Тиан-Тиан склонился надо мной и до боли сжал в объятиях.
– Я презираю тебя! – проговорил он с жаром, цедя сквозь зубы каждое слово, рассекавшее воздух, как удар хлыста. – Потому что из-за тебя я не чувствую к себе ничего, кроме презрения, – он разрыдался. – Я не могу по-настоящему любить тебя. Вся моя жизнь – постыдный фарс. Не смей меня жалеть. Я просто должен исчезнуть!

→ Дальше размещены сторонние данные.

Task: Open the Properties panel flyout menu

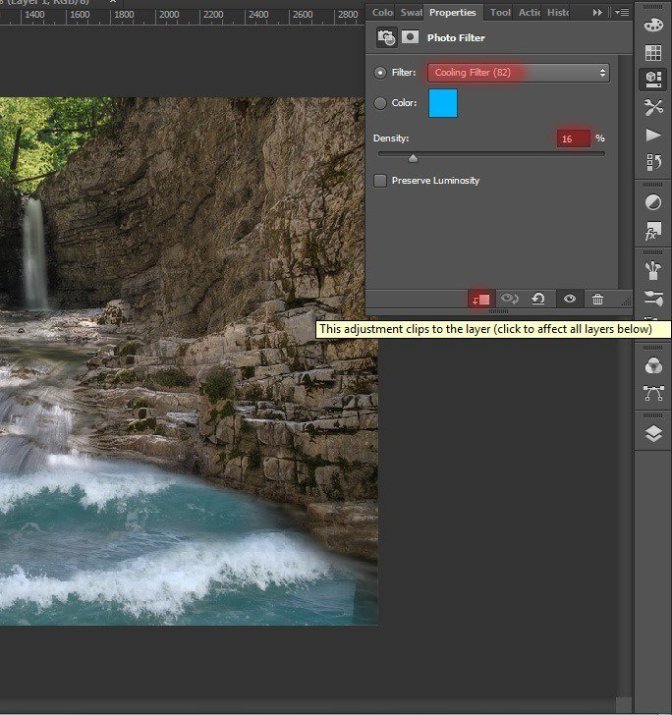Action: tap(622, 12)
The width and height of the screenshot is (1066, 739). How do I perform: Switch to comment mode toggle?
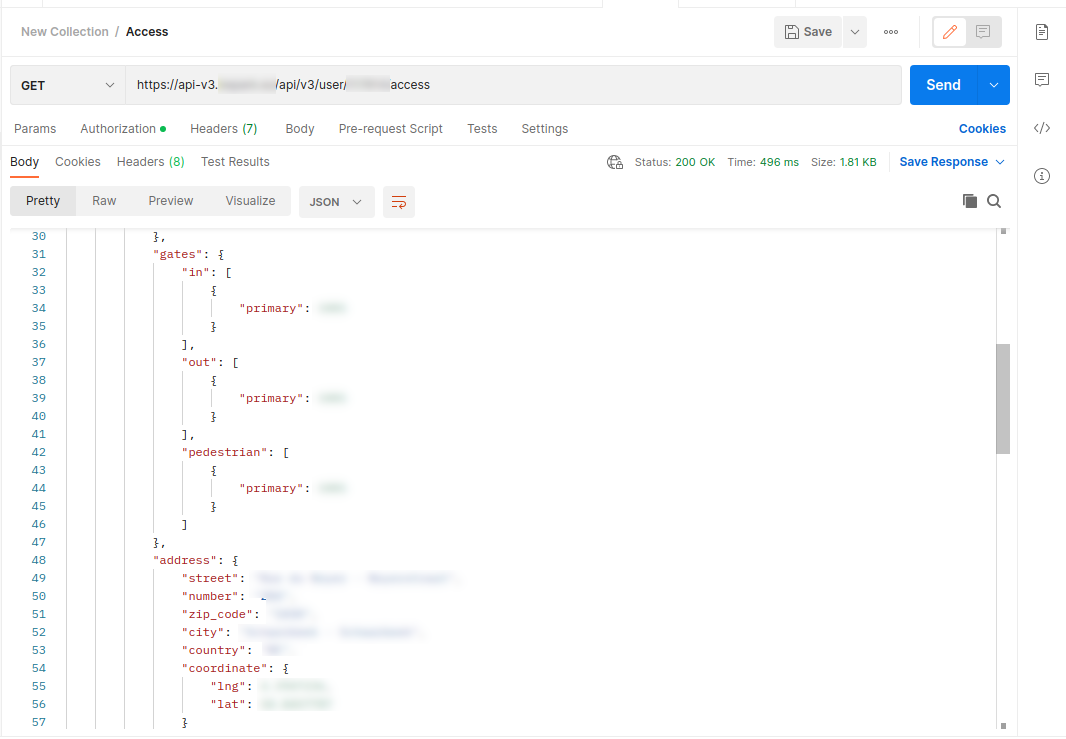tap(983, 32)
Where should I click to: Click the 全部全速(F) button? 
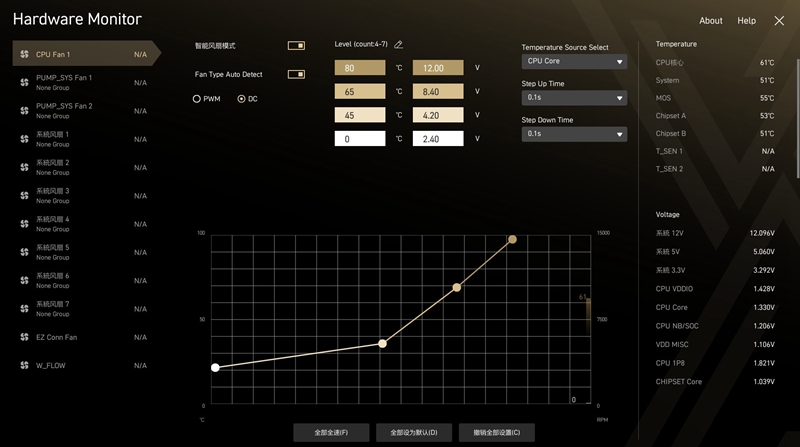point(331,432)
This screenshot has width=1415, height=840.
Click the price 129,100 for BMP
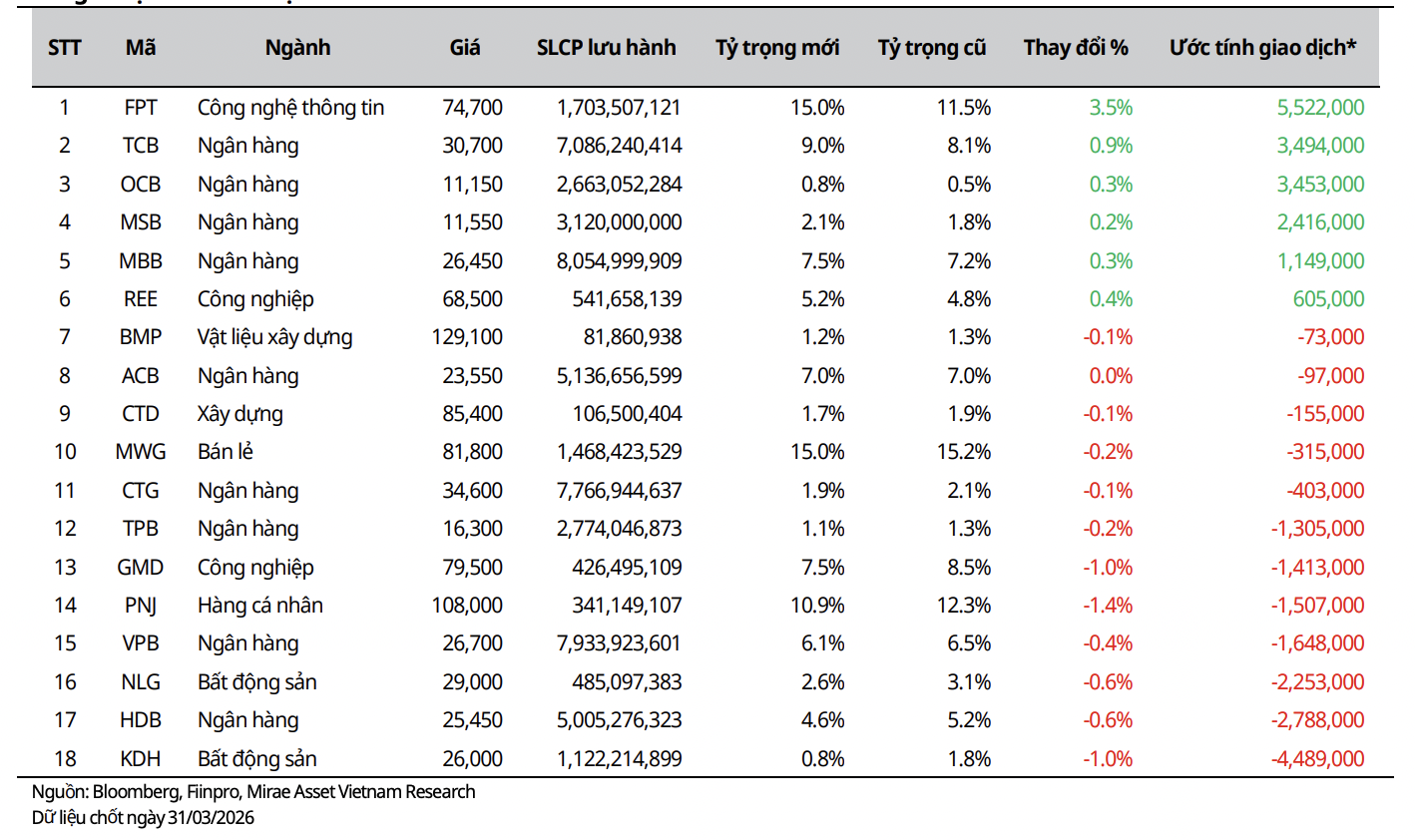point(467,337)
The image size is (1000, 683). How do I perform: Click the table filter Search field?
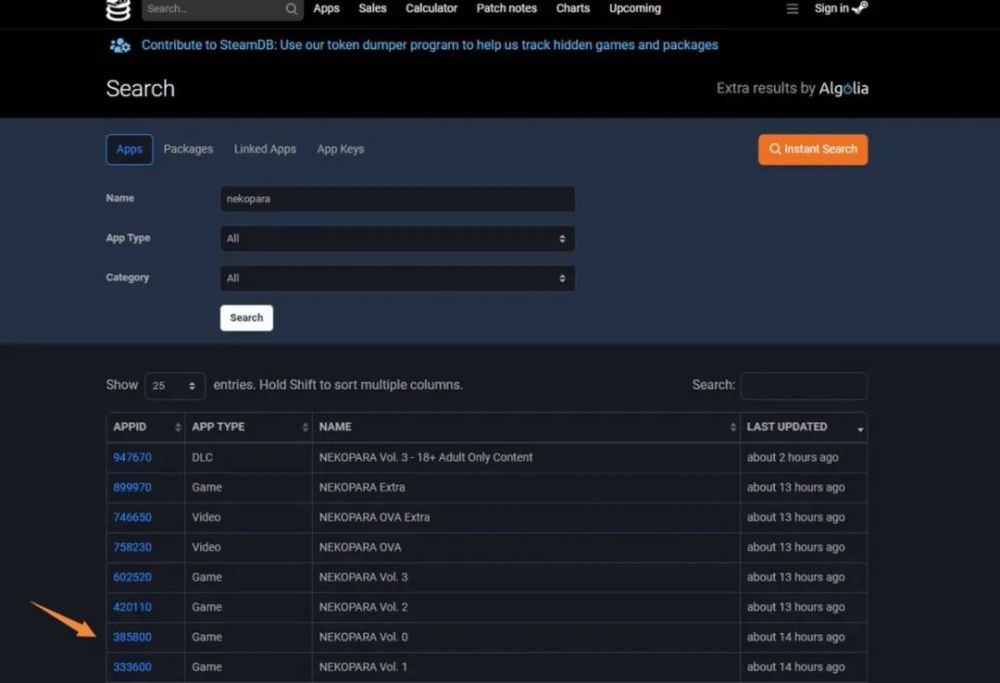click(803, 385)
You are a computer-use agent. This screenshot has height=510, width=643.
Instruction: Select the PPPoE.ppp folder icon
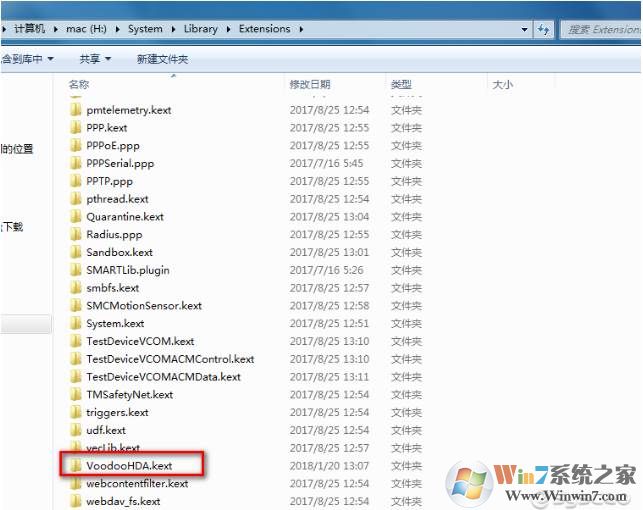[76, 146]
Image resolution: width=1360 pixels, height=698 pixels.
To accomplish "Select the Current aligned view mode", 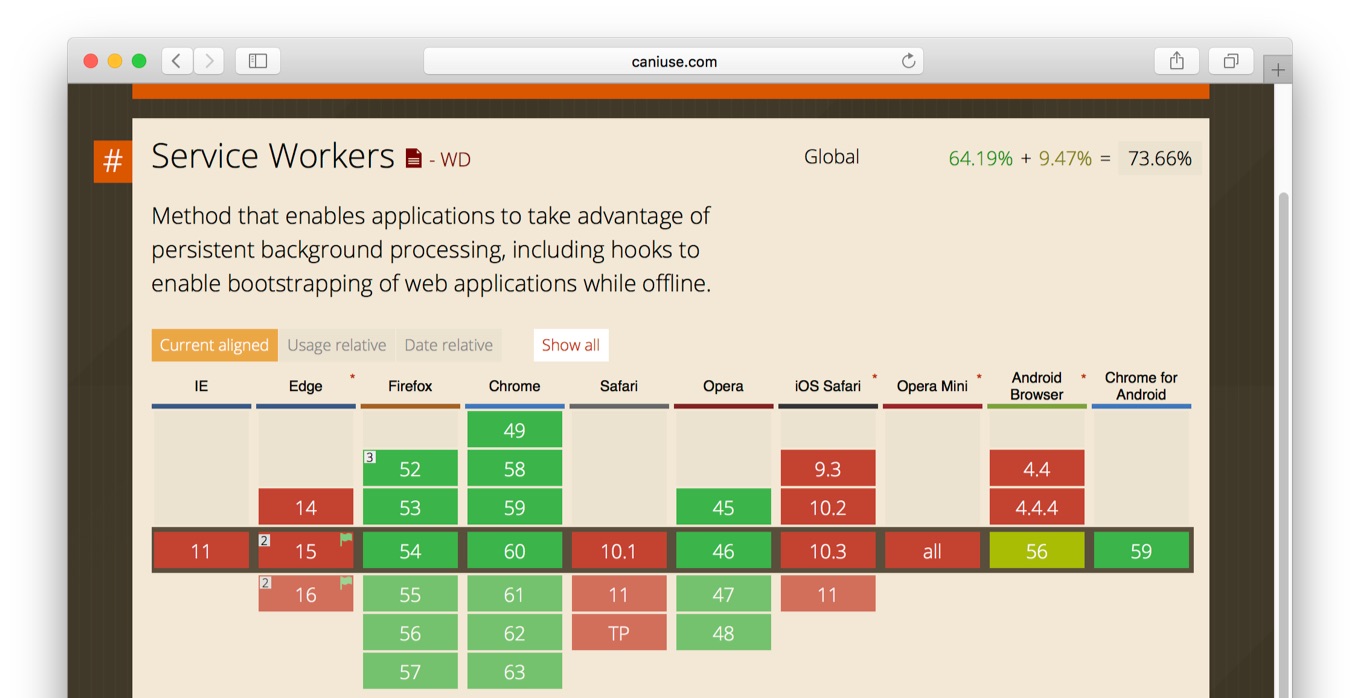I will [214, 344].
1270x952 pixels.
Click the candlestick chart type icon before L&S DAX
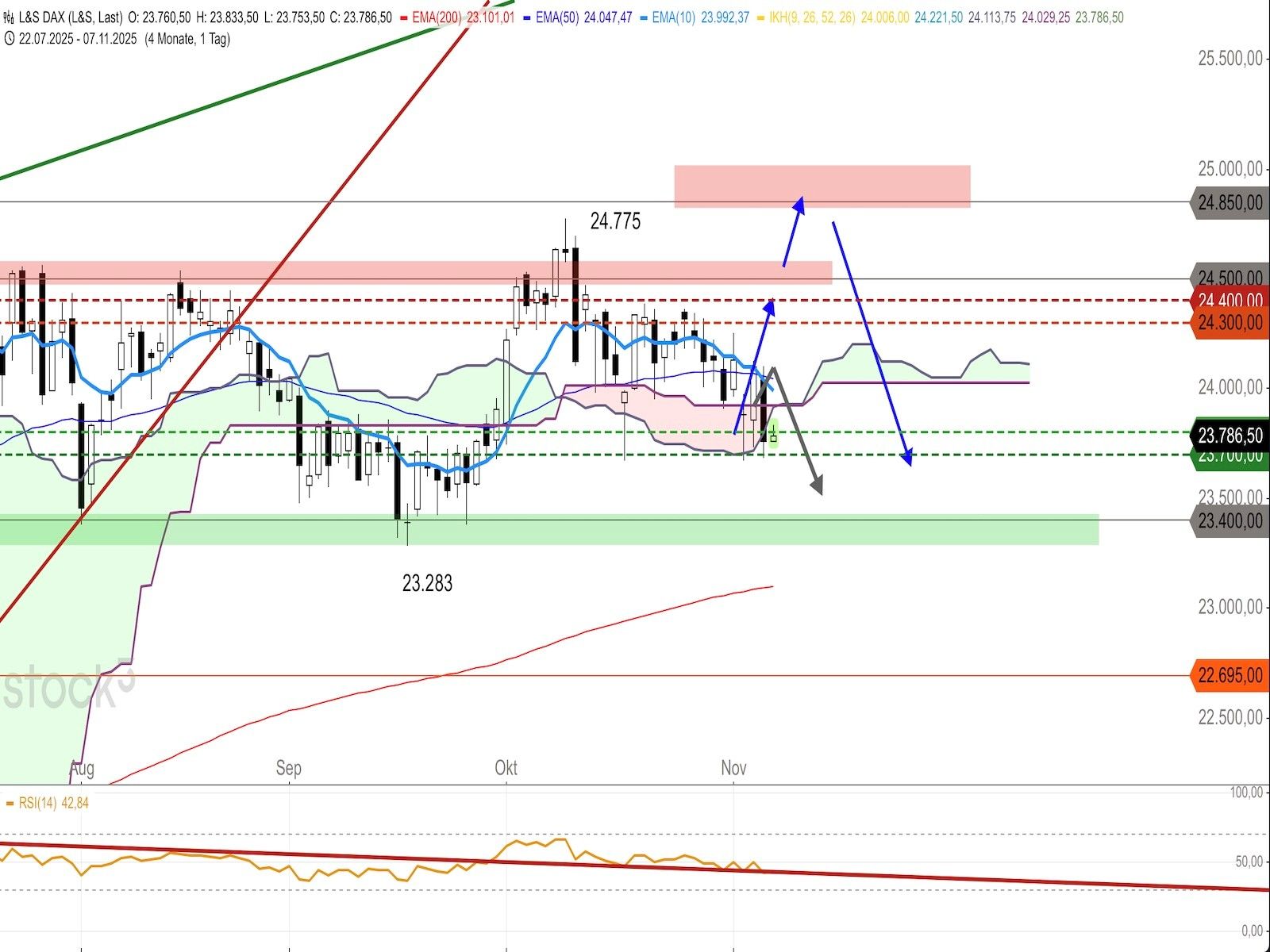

Если у тебя болит левая нога, то у меня болит правая. Если ты начнешь тонуть в бурном водовороте жизни, я тоже пойду ко дну. Если в стремление выразить свою любовь ты канешь в черную пустоту, я тоже окаменею и разучусь любить. Если ты продашь душу дьяволу, то его кинжал пронзит и мое сердце.
Мы не разжимали объятий, словно слились воедино. Мы есть, мы существуем. И кроме нас никого нет в этом мире!